In a significant signal for cryptocurrency markets, Citigroup — one of Wall Street's largest and most influential financial institutions — has revised downward its 12-month price targets for both Bitcoin (BTC) and Ethereum (ETH). The cuts come as U.S. crypto legislation continues to stall in Congress, removing a key catalyst that many institutional investors had been counting on to drive the next leg of the crypto bull market in 2026.

What Did Citigroup Revise and Why?

Citigroup's analysts have lowered their forward price projections for the two largest cryptocurrencies by market capitalization, citing the prolonged delay in comprehensive U.S. digital asset regulation as the primary driver of their more cautious outlook. The bank had previously set ambitious 12-month targets based on assumptions that landmark crypto market structure legislation and a stablecoin regulatory framework would be passed and signed into law within a defined timeframe.

With those legislative milestones now pushed further into the future, Citigroup's analysts argue that a key pillar of institutional confidence — regulatory clarity — remains absent, limiting the scale of fresh institutional capital inflows that would be needed to push prices significantly higher.

The State of US Crypto Legislation in 2026

The U.S. Congress has been wrestling with comprehensive crypto regulatory legislation for several years, with multiple bills advancing through committees only to stall on the floor amid political disagreements over jurisdiction, consumer protection standards, and the classification of digital assets as securities versus commodities. Key pieces of legislation that markets had been monitoring include:

  • The Digital Asset Market Structure Bill — aimed at clarifying whether cryptocurrencies fall under SEC or CFTC oversight
  • The Stablecoin Transparency Act — designed to establish reserve and disclosure requirements for USD-pegged stablecoins
  • Anti-Money Laundering (AML) provisions — applying traditional financial compliance rules to crypto exchanges and DeFi protocols

The failure to advance these bills has created a persistent regulatory uncertainty overhang that continues to deter a segment of institutional investors who require clear legal frameworks before committing large-scale capital to digital asset markets.

For the most comprehensive and up-to-date analysis of cryptocurrency market developments, institutional forecasts, and regulatory news, Bloomberg Crypto remains one of the most authoritative financial news sources covering the intersection of Wall Street and digital assets.

How Much Have the Targets Been Cut?

While the exact revised figures vary across Citigroup's research notes, the bank's analysts have signaled a meaningful reduction in their bullish near-term price projections for both assets. The revisions reflect a more conservative base case scenario in which:

  • Bitcoin (BTC) faces a slower path to new all-time highs without the institutional inflow catalyst that regulatory clarity would unlock
  • Ethereum (ETH) faces additional headwinds from delayed institutional adoption of ETH-based financial products and ongoing network competition

Importantly, Citigroup has not issued a bearish call on crypto — the revised targets still represent positive 12-month return projections, albeit more modest than previously forecast.

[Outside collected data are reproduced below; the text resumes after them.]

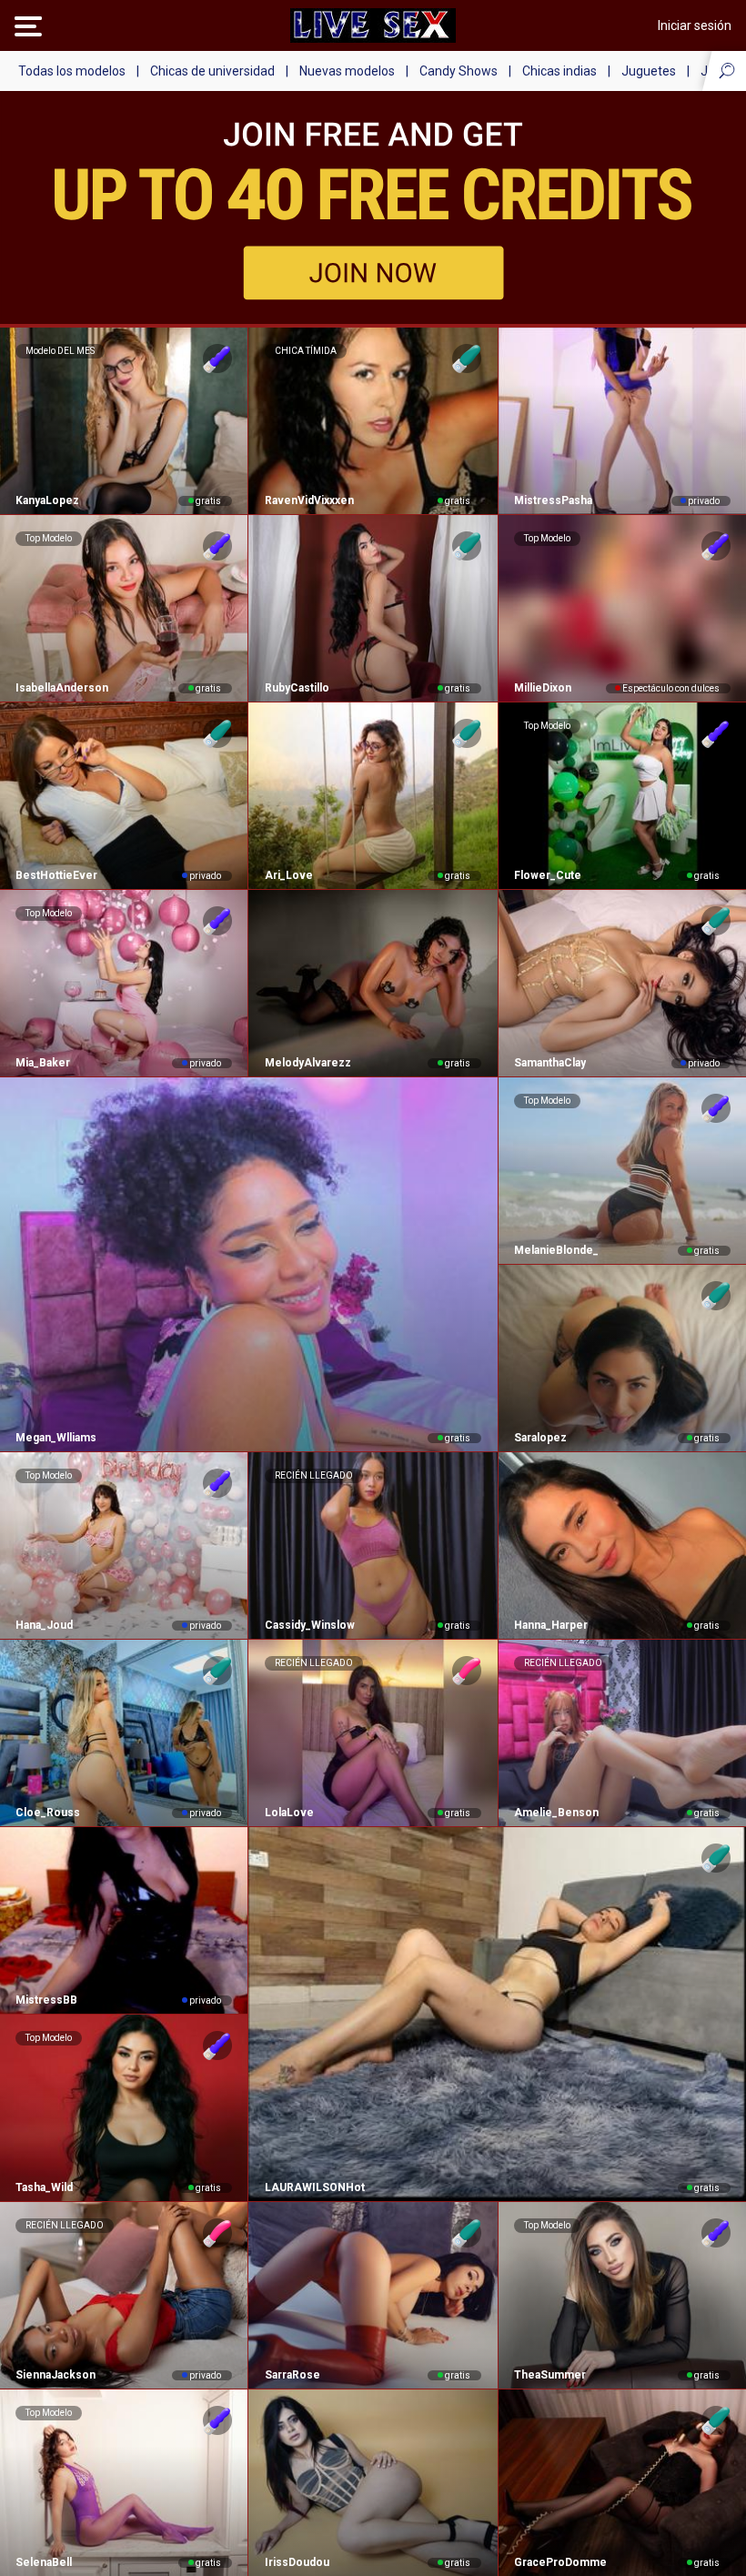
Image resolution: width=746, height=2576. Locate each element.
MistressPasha (553, 500)
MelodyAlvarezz (307, 1062)
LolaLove (289, 1812)
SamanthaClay (550, 1062)
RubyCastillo (296, 688)
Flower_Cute (547, 875)
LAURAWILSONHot (314, 2187)
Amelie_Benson (556, 1812)
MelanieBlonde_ (556, 1250)
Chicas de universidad (212, 71)
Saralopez (540, 1437)
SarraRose (292, 2375)
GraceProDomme (560, 2562)
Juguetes (648, 71)
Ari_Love (288, 875)
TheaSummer (550, 2375)
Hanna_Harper (551, 1625)
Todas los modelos (72, 71)
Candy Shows (458, 71)
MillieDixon (542, 688)
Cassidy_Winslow (309, 1625)
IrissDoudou (296, 2562)
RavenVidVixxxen (309, 500)
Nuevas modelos (347, 71)
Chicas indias (559, 71)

What This Means for Crypto Investors

For retail and institutional crypto investors, Citigroup's revised outlook carries several important takeaways:

  • Regulatory risk is real and priced: Legislative delays are not just political theater — they have measurable impacts on institutional capital allocation and price trajectories
  • Volatility window remains open: Without the stabilizing effect of a clear regulatory framework, crypto markets remain susceptible to sentiment-driven price swings
  • Long-term thesis intact: Despite the target cuts, Citigroup and most major Wall Street banks continue to view Bitcoin and Ethereum as legitimate long-term asset classes within diversified portfolios
  • Watch Washington closely: Any unexpected legislative breakthrough could rapidly reverse the current cautious sentiment and trigger sharp upward price revisions

The Bigger Picture: Wall Street and Crypto Regulation

Citigroup's move is part of a broader recalibration among major financial institutions that had built optimistic crypto price scenarios around an expected wave of U.S. regulatory clarity in 2025–2026. As that timeline slips, banks including Goldman Sachs, JPMorgan, and Morgan Stanley are similarly reassessing the pace of institutional crypto adoption. The message from Wall Street is clear: regulation is not a headwind for crypto — it is a prerequisite for the next major phase of institutional-scale growth.

Final Thoughts

Citigroup's decision to cut its Bitcoin and Ethereum 12-month price targets is a measured, data-driven response to a shifting legislative landscape. For investors, this serves as an important reminder that crypto markets do not operate in isolation from the policy environment. Until U.S. crypto legislation finds its footing in Congress, the path to significantly higher prices may be longer — and more turbulent — than many had hoped heading into 2026.